DIVAS OF THE DIRTLate January is the time each year when our annual edition of the Divas of the Dirt Diary is posted, and it went up late last night. If you’re interested in reading about what the Divas have done lately - garden projects, photos, theme song and new recipes - the adventures from .. can be found on the Divas of the website, http://www.divasofthedirt.com/
SATURDAY- Lady Bird Johnson Wildflower Center! Diva Candy relayed this notice:
Tree Talk and Winter Walk .., January 27, 9 am - 5 pm.
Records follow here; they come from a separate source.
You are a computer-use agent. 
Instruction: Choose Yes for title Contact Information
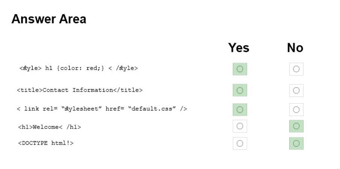coord(240,90)
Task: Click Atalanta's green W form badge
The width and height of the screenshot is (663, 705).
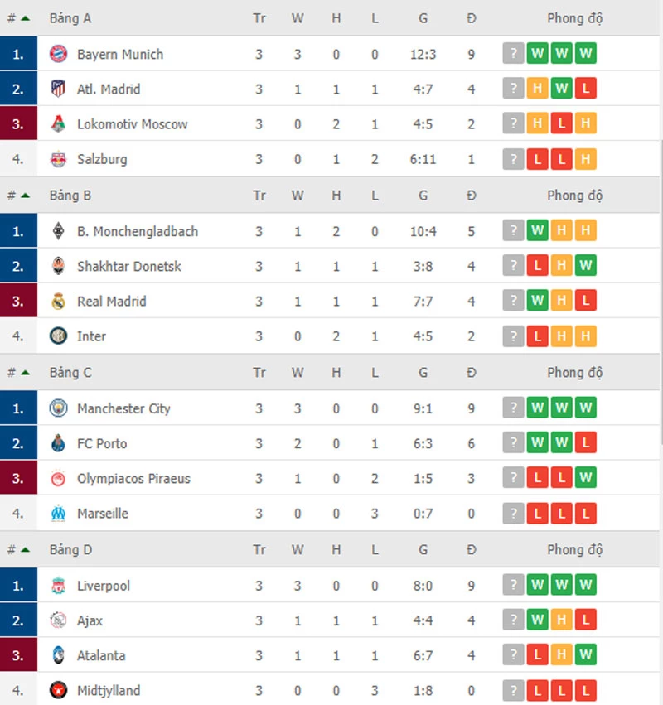Action: tap(585, 654)
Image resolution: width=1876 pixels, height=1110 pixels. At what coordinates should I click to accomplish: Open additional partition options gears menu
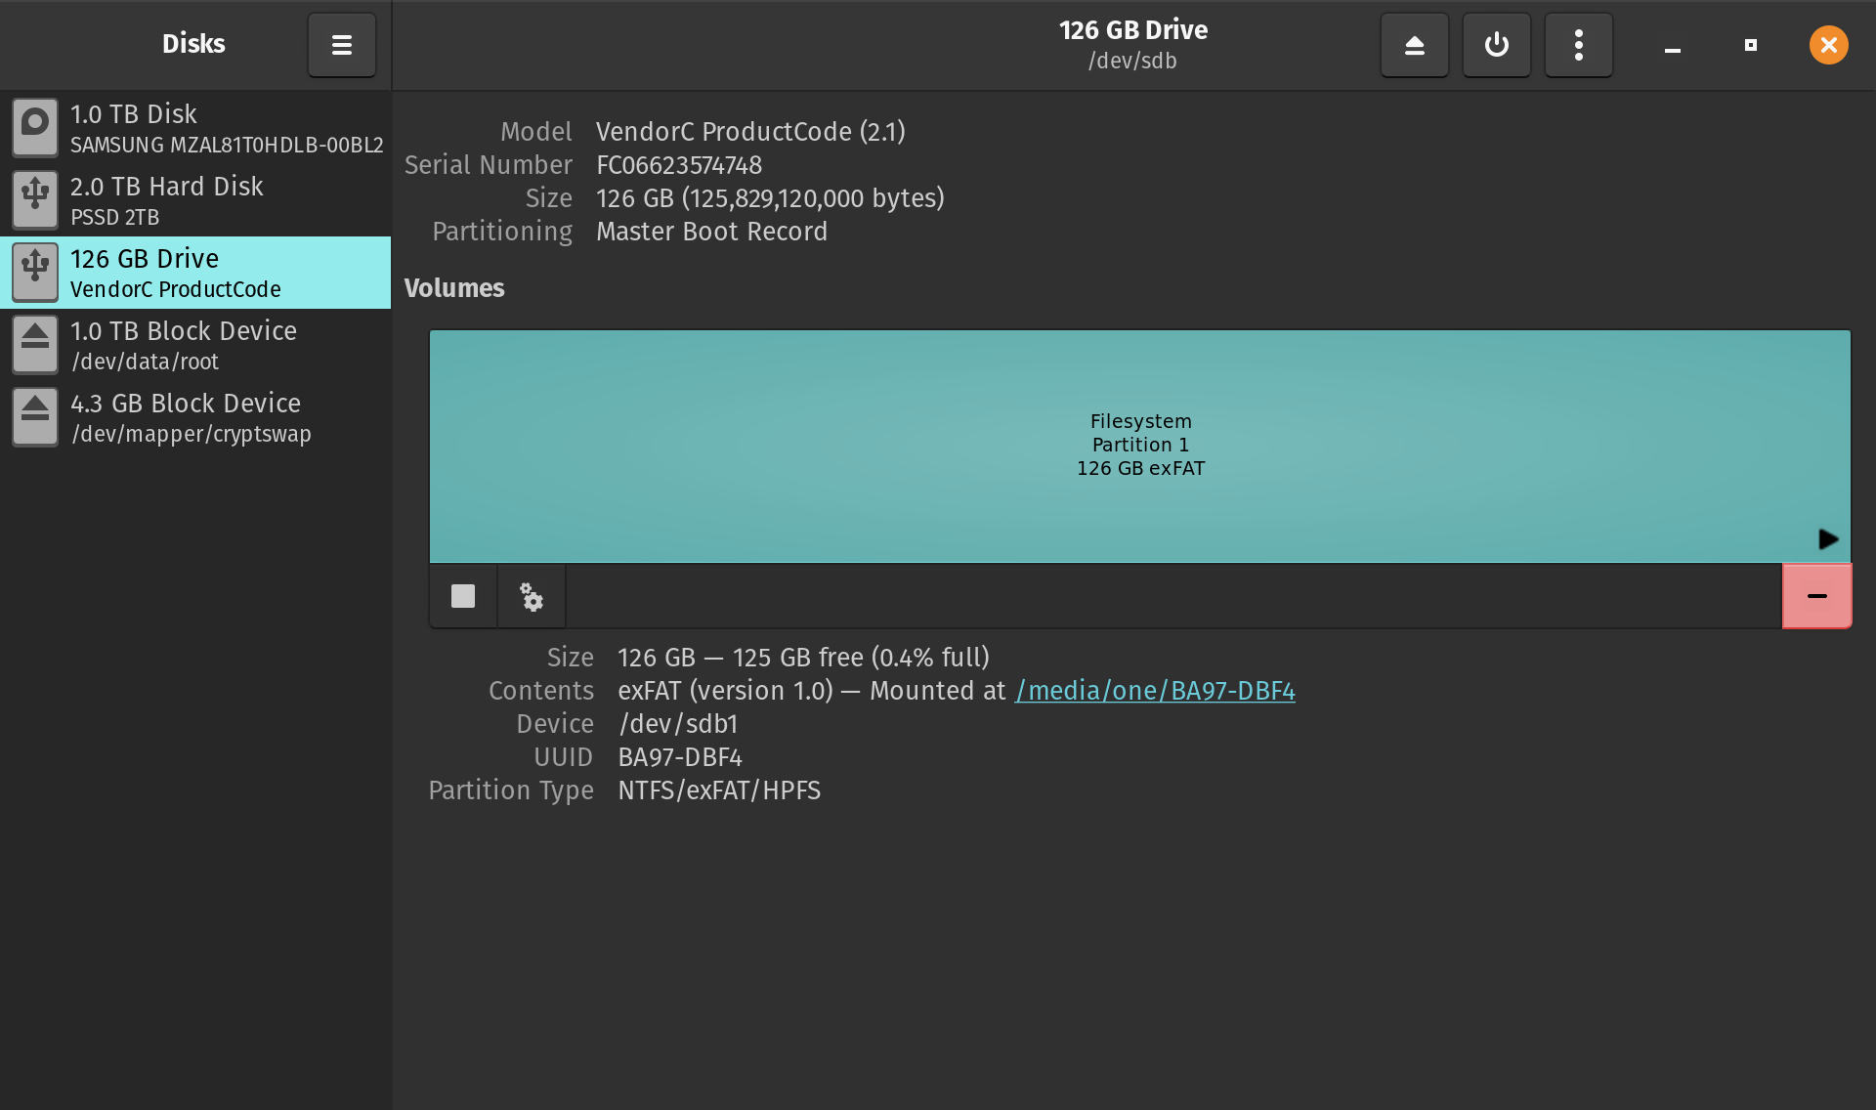pos(532,596)
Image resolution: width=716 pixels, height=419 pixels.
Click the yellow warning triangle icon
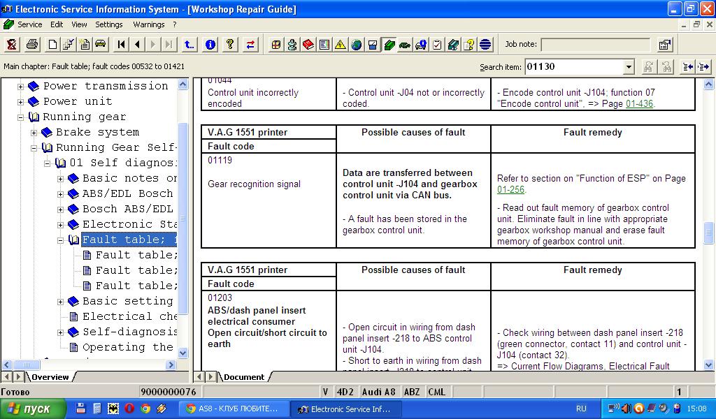tap(340, 45)
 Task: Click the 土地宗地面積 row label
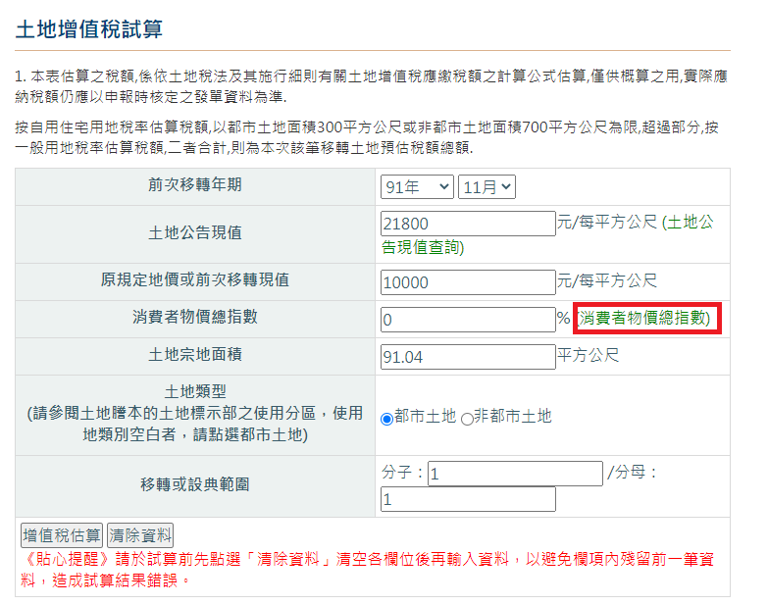(x=195, y=354)
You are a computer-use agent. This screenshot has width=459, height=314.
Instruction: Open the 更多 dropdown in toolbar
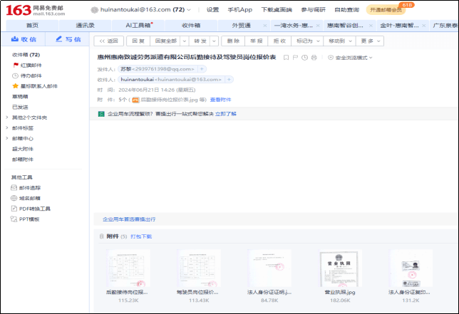[368, 41]
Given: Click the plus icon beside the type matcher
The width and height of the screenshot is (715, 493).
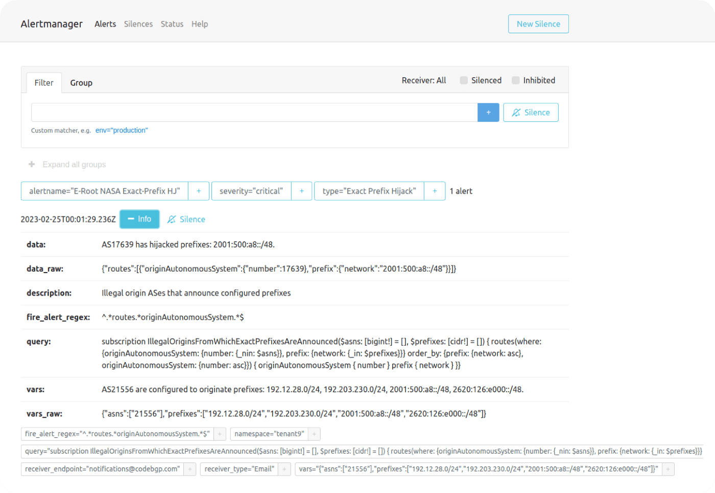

Join the Lady Bird Johnson Wildflower Center in celebrating our annual Tree Talk & Winter Walk on Saturday, January 27, where we will be helping you in “Barking Up the Right Tree”. Our event features a robust Tree Sale, with more than 80 species from which to choose. Purchase the perfect native tree for your urban landscape. Join us for walks and talks, such as how to identify & maintain native trees, & explore the importance of trees in the urban landscape. The day will include a Tree Planting demonstration, and activities for children & families. Don't forget to stop on by our Gift Store, where children's author Michael Todd will be signing copies of his book Texas State Bird Pageant from noon to 3 p.m. You can also get a 20% discount on selected items while shopping at the store (what a deal)!
This one-day free event is packed with organized walks, talks, demonstrations, children’s activities, and useful information on trees including proper tree care, maintenance, planning and landscaping with trees. Join tree experts including: arborist Don Gardner, forester Jim Houser with Texas Forest Service, arborist Guy LeBlanc, and Flo Oxley and Philip Schulze with the Lady Bird Johnson Wildflower Center . Also on hand will be participating organizations providing information about their tree related programs: TreeFolks, FireCap, and the Texas Forest Service. Enjoy the Urban-Wildland Interface exhibit, and discover information you can use for landscape planning and maintenance regarding fire safety.
Sponsored by KGSR. For more information and schedule, visit our website, at: www.wildflower.org.
Stephen Brueggerhoff, Public Programs Manager
Lady Bird Johnson Wildflower Center
4801 La Crosse Avenue
Austin, TX 78739-1702
THINKING ABOUT COMPOST Carol in Indiana [May Dreams Garden] runs the Garden Bloggers book club, with the January title called Teaming with Microbes. I’m looking forward to reading all the posts and plan to read this book eventually. While I can't do a book club post, I do have thoughts about compost.
We were composting long before we read books by Roger Swain, Eric Grissell and Michael Pollan, or had even heard the name Ruth Stout, practically the Patron Saint of Composting. We began subscribing to Organic Gardening Magazine in the middle seventies, receiving this issue in 1978.
I grew up knowing about composting in a general way: Grandma Anna had a cement bin in the alley behind her Chicago garden, complete with access door set into the front, and my dad made compost from the time we moved out to the suburbs. Philo built a compost enclosure at our first house, and when moving from one house to another in 1987, although he was willing to leave the firewood for the new owner, the whole compost pile was shoveled into sacks and hauled to our new garden.
Now our mulching mower helps the grass clippings break down where they fall. We also use this mower to chop most of the fallen leaves, digging them into the vegetable garden so they can compost over winter. We chop some leaves to use as mulch on some woodland-style beds and borders. I crack & snip smaller sticks to mix in with the mulch, and occasionally put citrus peels through the blender with water, pouring the slurry in garden beds. But we no longer have a designated compost pile or bin.
Our Northern yards were narrow and long with space for a compost pile a reasonable distance from the house. But this neighborhood has irregularly-shaped lots that are wide but very shallow, with short, winding streets. Our lot and the other 4 lots with which we share property lines don’t have right angles – they’re more like pieces of a jigsaw puzzle. Since we have no ‘out-of-the-way corners’, from any given location in my yard it’s a very short distance to a dwelling, whether my neighbors’ or my own. Instead of being manufacturers of compost, we have decided to be consumers of compost.
And you know what? It feels pretty valid to me. We can buy all sorts of compost from local organic dealers, sometimes going to the you-dig places like Garden-Ville and the Natural Gardener. We buy a great deal of Texas Native Hardwood Mulch, made by a firm here in Central Texas; using it helps keep tree trimmings out of the landfills. We buy organic liquid composts and soil activators like Medina Soil Activator and Terra-Tonic, Medina Hasta-Grow and LadyBug products.
Although we enjoyed our years of making our own compost, buying organic compost products is a good thing, too, encouraging these companies to continue composting on a large scale.